● **TEXTO DE ORIGEN**:
§
Para Estados Unidos, la historia no es feliz. Refleja una nación y un sistema político que desafortunadamente está enredado, con poca capacidad para avanzar sus propios intereses.
Por cierto, hay motivos para dar la bienvenida a la aprobación del acuerdo, a pesar de que el proceso se prolongó vergonzosamente. Es probable que el acuerdo arroje beneficios económicos positivos para Colombia y los Estados Unidos. Estos beneficios, sin embargo, serán más modestos que los que los campeones del pacto han proclamado. Como en todos los acuerdos comerciales, habrá perdedores y ganadores. Más importante que las ganancias económicas son las ventajas políticas y estratégicas de largo plazo para ambos países.
Sin embargo, es difícil celebrar este momento. El acuerdo debería haberse aprobado hace cinco años, después de haber sido firmado por los presidentes Uribe y Bush, y posteriormente aprobado por el Congreso colombiano. Y debería haber sido aprobado por las razones correctas -perseguir una agenda comercial razonable y consolidar una relación bilateral estrecha y de larga duración-.
En cambio, Colombia con frecuencia se convirtió en un balón de fútbol político atrapado en batallas triviales entre demócratas y republicanos, el Ejecutivo y el Congreso. Aunque los republicanos estaban más a favor que los demócratas del acuerdo, ambos partidos tienen cierta responsabilidad en tan prolongado impasse.
Como lo descubrieron muchos colombianos cuando llegaron a Washington para exponer sus argumentos a favor o en contra del acuerdo, el debate tuvo poco que ver con los méritos del acuerdo, o los intereses de E.U. en Colombia. Tenía todo que ver con agendas estrechas y juegos políticos.
§
[Entradas de un conjunto de datos]
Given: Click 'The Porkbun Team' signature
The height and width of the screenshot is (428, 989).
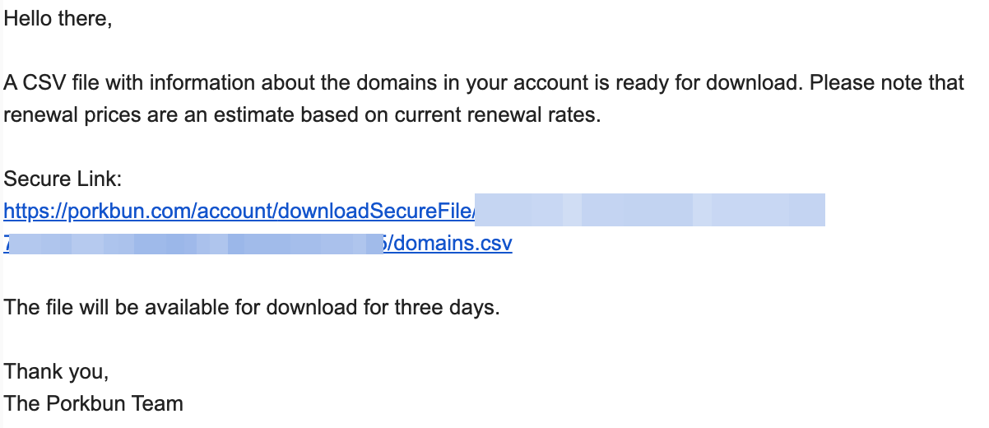Looking at the screenshot, I should [93, 404].
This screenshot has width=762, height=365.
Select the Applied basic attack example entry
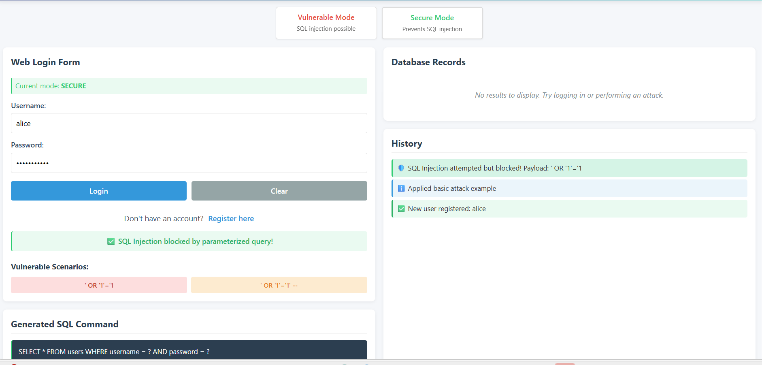click(452, 188)
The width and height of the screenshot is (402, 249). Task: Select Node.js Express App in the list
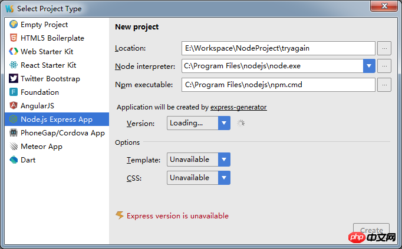click(57, 119)
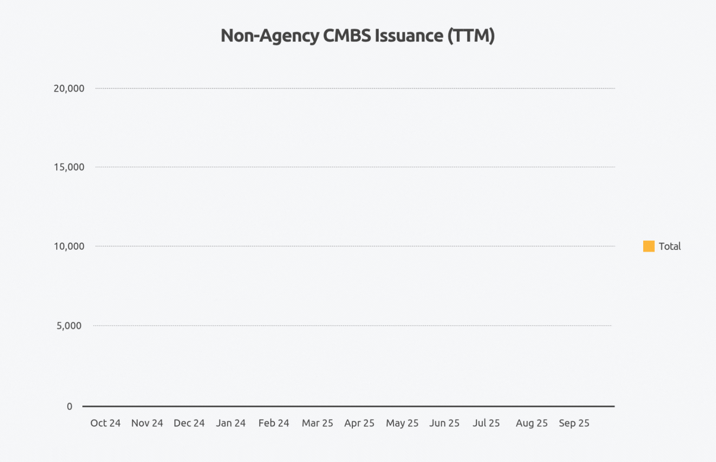Select the Nov 24 x-axis label
The image size is (716, 462).
point(147,423)
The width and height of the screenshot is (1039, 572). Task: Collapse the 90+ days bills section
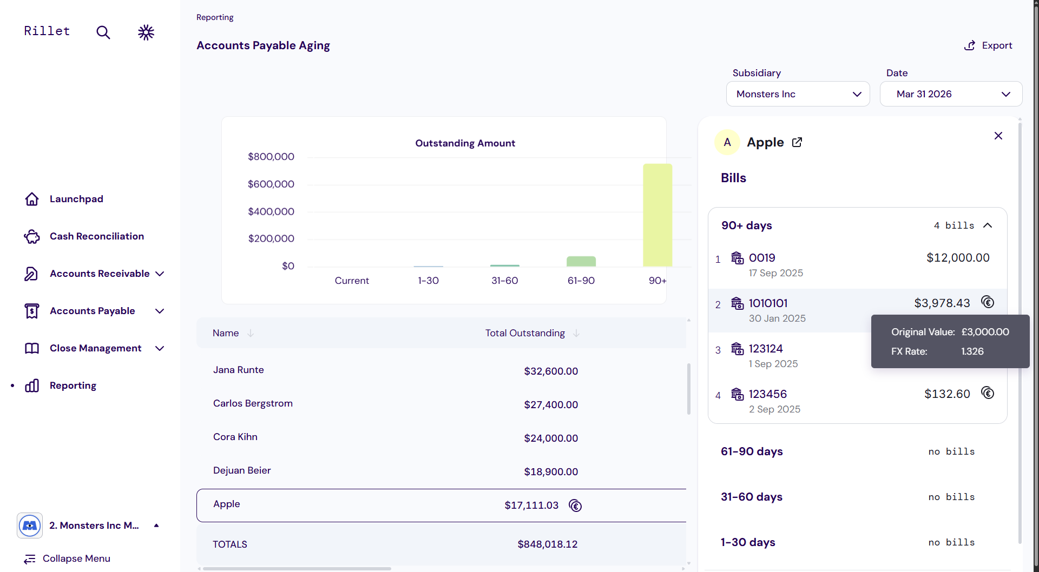988,225

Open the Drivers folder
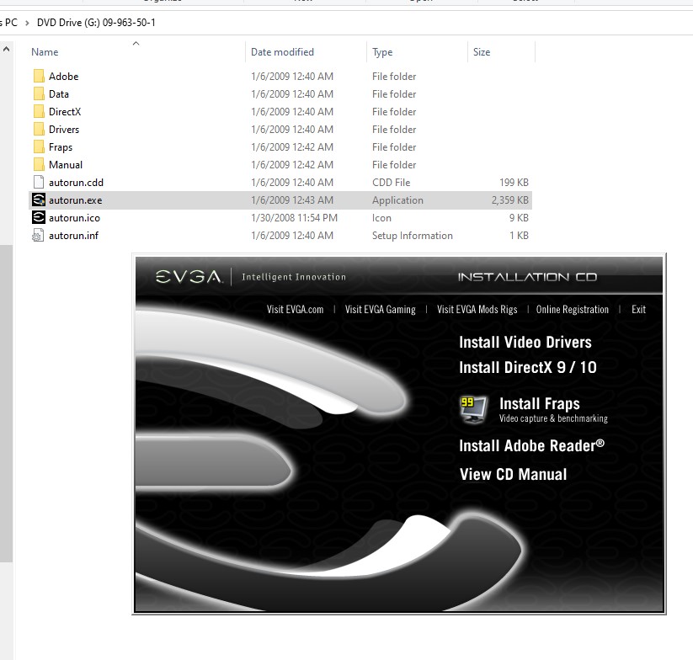pos(66,129)
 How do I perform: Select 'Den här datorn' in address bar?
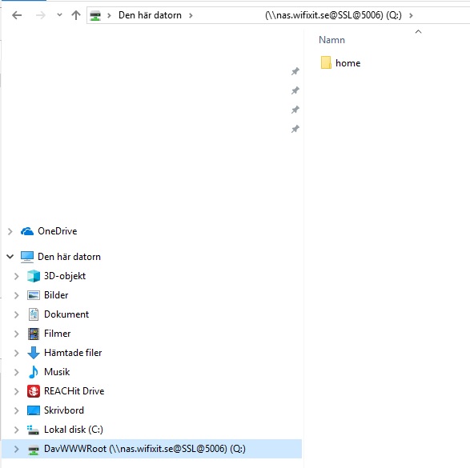pyautogui.click(x=150, y=15)
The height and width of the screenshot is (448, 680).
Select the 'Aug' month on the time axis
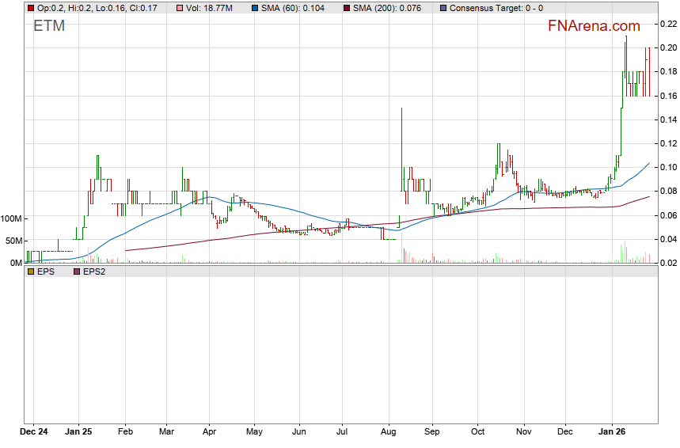388,433
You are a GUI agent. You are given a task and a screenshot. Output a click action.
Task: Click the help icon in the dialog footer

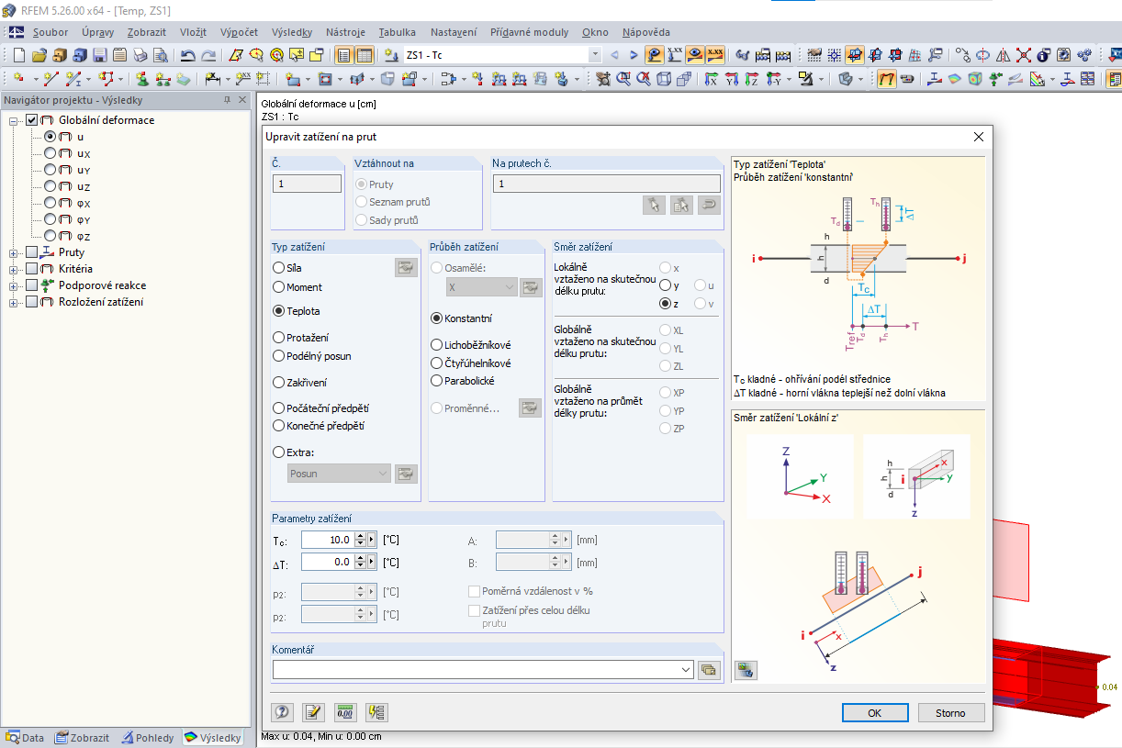[283, 711]
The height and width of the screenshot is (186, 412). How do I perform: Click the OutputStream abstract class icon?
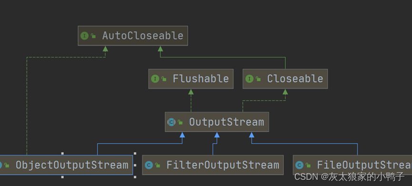171,122

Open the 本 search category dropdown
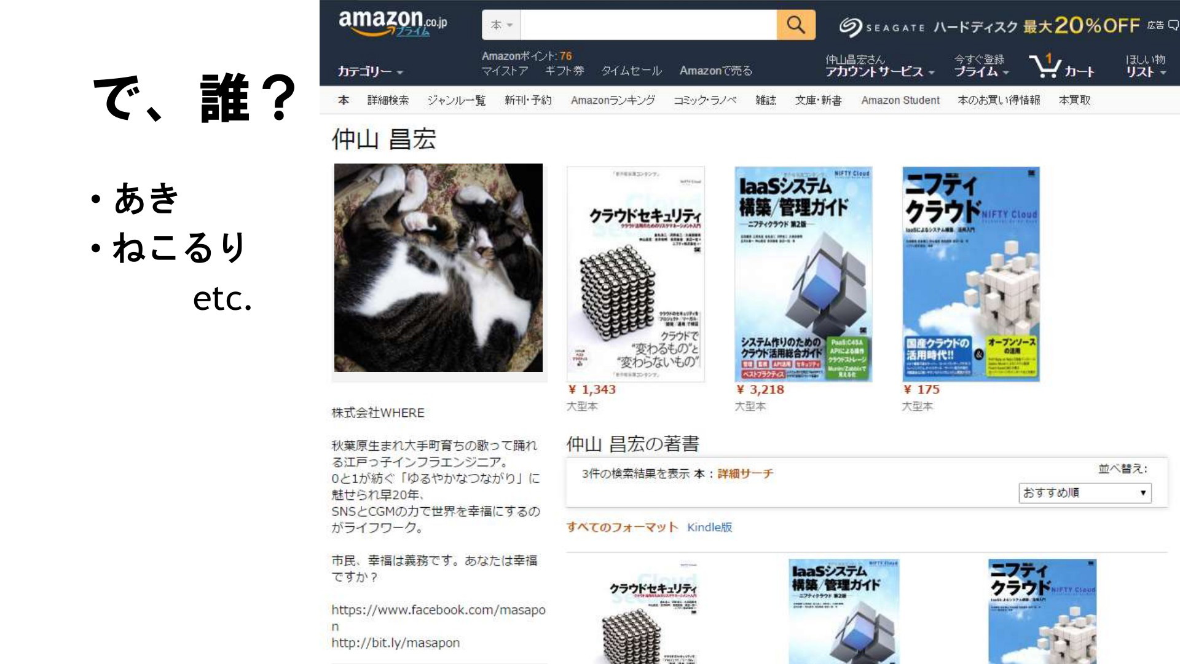point(502,25)
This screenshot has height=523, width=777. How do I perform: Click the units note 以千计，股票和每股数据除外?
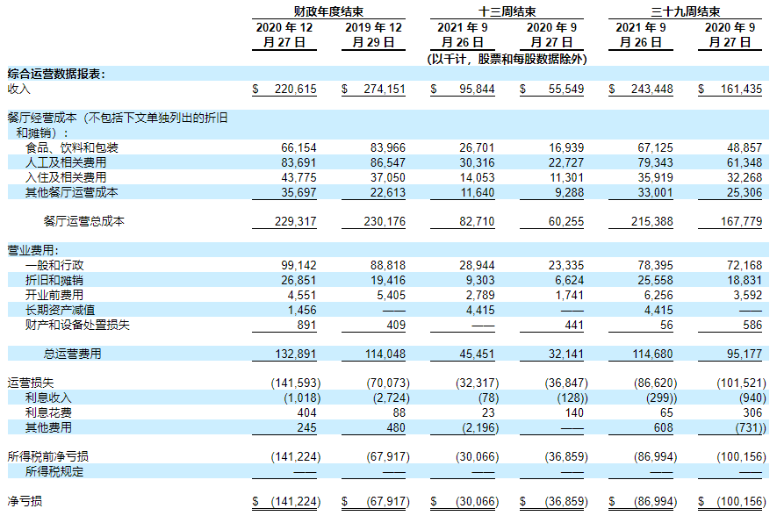[507, 59]
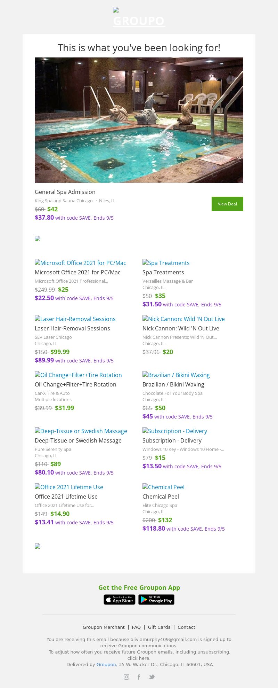Click the Contact footer link
278x688 pixels.
tap(186, 627)
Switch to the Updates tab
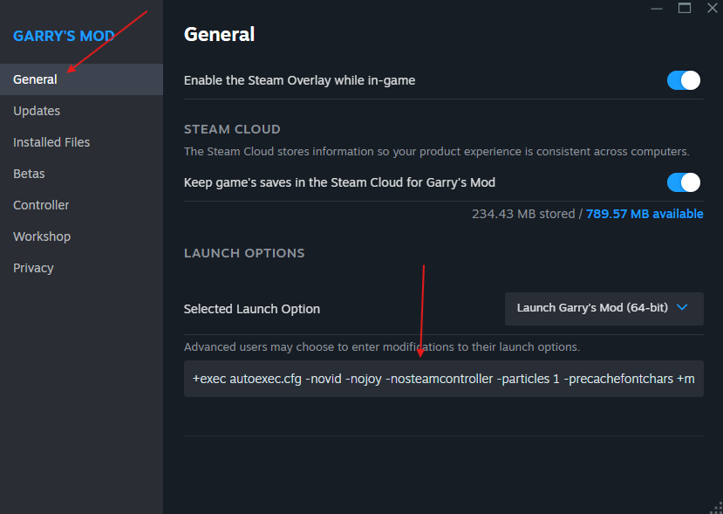Viewport: 723px width, 514px height. [37, 111]
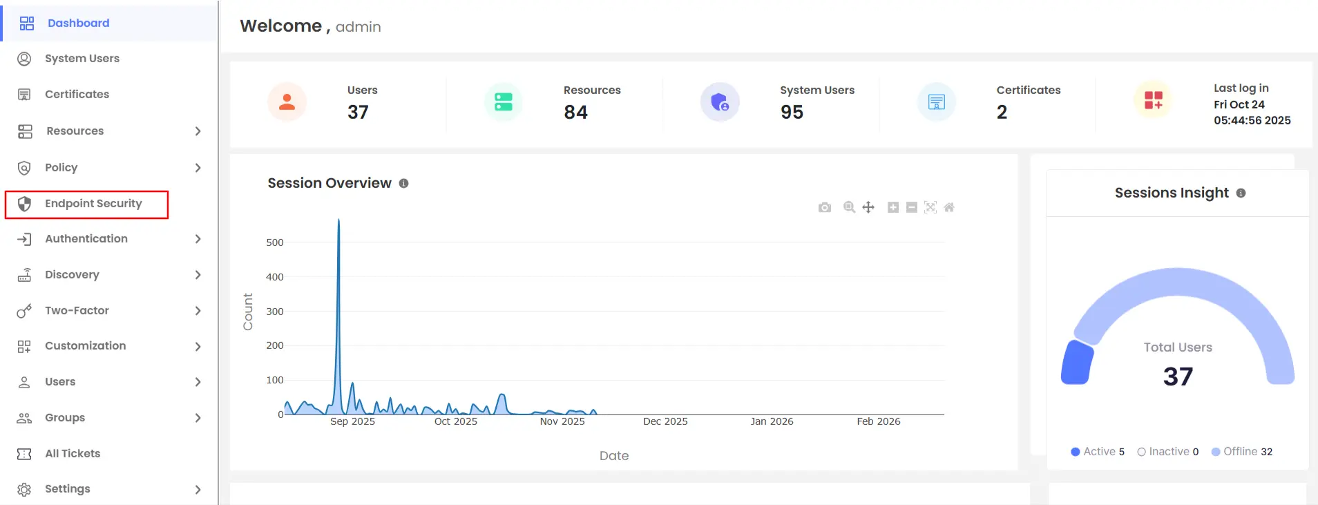Select the chart box-zoom magnifier tool

(x=849, y=207)
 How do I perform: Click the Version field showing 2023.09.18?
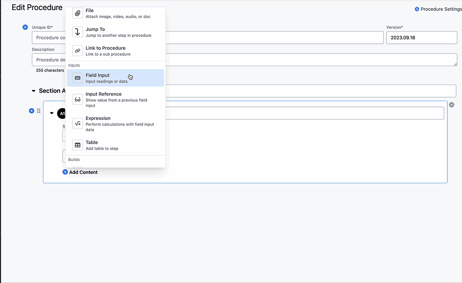[422, 37]
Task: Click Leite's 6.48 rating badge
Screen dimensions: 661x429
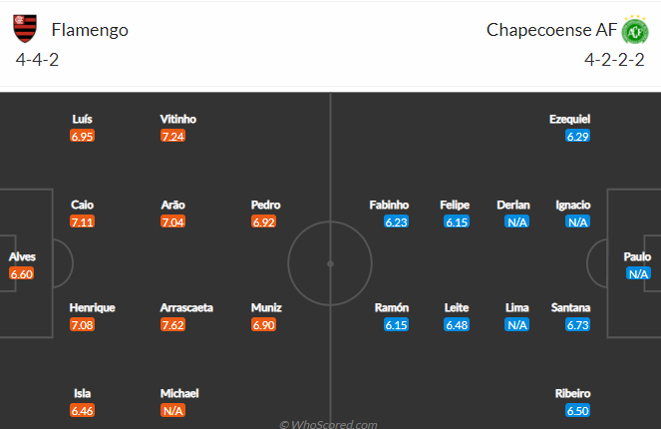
§
● **TAREA**: Prosigue el texto sobre el acuerdo comercial entre Colombia y Estados Unidos a partir de su última oración.

● **RESULTADO**:
Los partidarios del pacto comercial, en el Congreso de los E.U., así como los presidentes Bush y Obama, merecen crédito. Con más de 9 por ciento de desempleo, y el público en E.U. cada vez más preocupado por la globalización, las condiciones eran poco favorables. Al final, sucedió lo correcto, y con el apoyo bipartidista poco frecuente.
Sin el acuerdo (y el de Panamá, también) hablar de cualquier alianza o sociedad entre Estados Unidos y América Latina sería para reírse, y sin el tratado el presidente Obama habría estado sumamente incómodo en la Cumbre de las Américas, a realizarse en abril próximo en Cartagena.
Es tentador interpretar la aprobación del pacto como un paso en revigorizar la agenda comercial y el compromiso de E.U. con América Latina. Pero no hay indicios de que sea así. Por el contrario, el Congreso de los E.U. trabajó en una agenda incompleta, que había comenzado con el Nafta en 1993 y la Cumbre de las Américas en Miami en 1994.
Afortunadamente, el pacto fue aprobado, pero el hecho de que el resultado podría haber sido diferente -y que los políticos demostraron ser tan miopes- no es tranquilizador.
En Colombia, la pregunta es si un país que se encuentra en buen momento, seguro de sí mismo y con una ambiciosa agenda, está preparado para aprovechar la oportunidad brindada por el acuerdo. En los Estados Unidos, la cuestión es si el acuerdo será seguido por más acción en la cooperación económica -o más parálisis política-.